Figure 1. CA1 pyramidal neurons in MIA offspring display a reduced frequency and an increased amplitude of mEPSCs, but no significant difference in mIPSCs.

(A) Typical recordings and quantification of mEPSCs from CA1 pyramidal neurons are shown (saline: n = 11 neurons, poly(I:C): n = 12 neurons, 4 pairs of animals) (scale bar = 500 ms, 10 pA) (*p < 0.05 relative to control). (B) Averaged mEPSC waveforms from animals used for the analysis in A are shown on the left. The mEPSC waveform in MIA offspring shows larger amplitude compared to that in control animals. To examine the kinetics of the waveforms, the amplitudes of mEPSC waveforms are normalized on the right. There is no significant difference in kinetics of mEPSCs between the groups. (C) Whole-cell voltage-clamp recordings were performed in CA1 pyramidal neurons under inhibitory blockade with the GABA receptor antagonists bicuculline (10 μM) and CGP55845 (1 μM). Membrane potential was clamped at −60 mV. Paired-pulse facilitation (PPF) was analyzed at Schaffer-collateral-CA1 synapses. The left panel shows representative waveforms (interstimulus interval is 50 ms; scale bar = 50 ms), and the right panel shows the PPF ratio (2nd/1st EPSC amplitude) of individual recordings (gray triangles), and the mean values (black diamonds) (n = 5 neurons for each group, 3 pairs of animals). (D) Extracellular field recordings were performed at Schaffer-collateral-CA1 synapses under fast inhibitory transmission block with the GABA_A receptor antagonist bicuculline.

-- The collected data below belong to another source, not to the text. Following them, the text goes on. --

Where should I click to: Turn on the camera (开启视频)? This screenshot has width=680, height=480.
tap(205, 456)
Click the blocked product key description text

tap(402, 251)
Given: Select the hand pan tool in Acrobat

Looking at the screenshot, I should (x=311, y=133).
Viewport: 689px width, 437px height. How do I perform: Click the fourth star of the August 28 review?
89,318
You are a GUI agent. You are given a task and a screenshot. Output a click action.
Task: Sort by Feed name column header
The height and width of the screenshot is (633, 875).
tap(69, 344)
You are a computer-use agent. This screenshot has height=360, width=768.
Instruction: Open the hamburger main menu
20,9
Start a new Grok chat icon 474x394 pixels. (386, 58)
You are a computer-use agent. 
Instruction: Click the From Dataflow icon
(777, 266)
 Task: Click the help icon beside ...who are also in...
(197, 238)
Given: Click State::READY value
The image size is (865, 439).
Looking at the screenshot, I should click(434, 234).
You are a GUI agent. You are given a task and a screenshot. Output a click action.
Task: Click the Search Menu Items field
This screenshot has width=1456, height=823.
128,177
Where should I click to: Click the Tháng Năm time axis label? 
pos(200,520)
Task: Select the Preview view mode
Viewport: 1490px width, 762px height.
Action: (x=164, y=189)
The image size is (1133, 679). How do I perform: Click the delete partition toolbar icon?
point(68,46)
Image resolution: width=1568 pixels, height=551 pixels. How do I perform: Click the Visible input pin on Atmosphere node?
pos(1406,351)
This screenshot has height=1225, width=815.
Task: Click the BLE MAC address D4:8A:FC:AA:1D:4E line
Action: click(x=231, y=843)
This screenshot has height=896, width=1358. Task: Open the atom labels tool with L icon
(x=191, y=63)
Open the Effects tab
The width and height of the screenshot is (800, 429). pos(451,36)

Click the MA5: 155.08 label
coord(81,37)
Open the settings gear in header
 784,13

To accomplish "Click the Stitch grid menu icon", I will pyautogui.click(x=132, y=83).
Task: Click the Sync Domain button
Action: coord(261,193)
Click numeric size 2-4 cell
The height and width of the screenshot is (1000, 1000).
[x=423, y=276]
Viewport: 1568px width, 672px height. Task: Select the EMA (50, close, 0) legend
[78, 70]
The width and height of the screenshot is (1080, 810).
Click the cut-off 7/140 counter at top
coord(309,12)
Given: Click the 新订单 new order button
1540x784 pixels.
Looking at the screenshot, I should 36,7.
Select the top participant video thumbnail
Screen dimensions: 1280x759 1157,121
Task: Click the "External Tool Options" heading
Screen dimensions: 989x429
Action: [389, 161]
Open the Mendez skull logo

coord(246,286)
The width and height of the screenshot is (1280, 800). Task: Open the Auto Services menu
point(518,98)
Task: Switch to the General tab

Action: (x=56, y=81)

The left panel shows the normalized fEPSP slope from control animals (black diamonds) and MIA offspring (gray triangles) and LTP was induced at 20 min by a single train of 100 stimuli at 100 Hz. The right panel shows representative waveforms before (black) and after (gray) LTP induction (scale bar = 0.2 mV, 5 ms). No significant difference is observed in LTP magnitude between animal groups (n = 8 slices for each group, 3 pairs of animals). (E) Typical recordings and quantification of mIPSCs from CA1 pyramidal neurons are shown (n = 12 neurons for each group, 3 pairs of animals). A cesium chloride-based solution was used as the internal solution of patch pipettes and recordings were made at 28 °C in the presence of TTX (1 μM), NBQX (20 μM) and APV (50 μM) to block excitatory synaptic transmission. The extracellular potassium concentration was increased from 2.5 mM to 5 mM to enhance the frequency of miniature synaptic events. No significant difference is observed in mIPSC amplitude or frequency between the groups.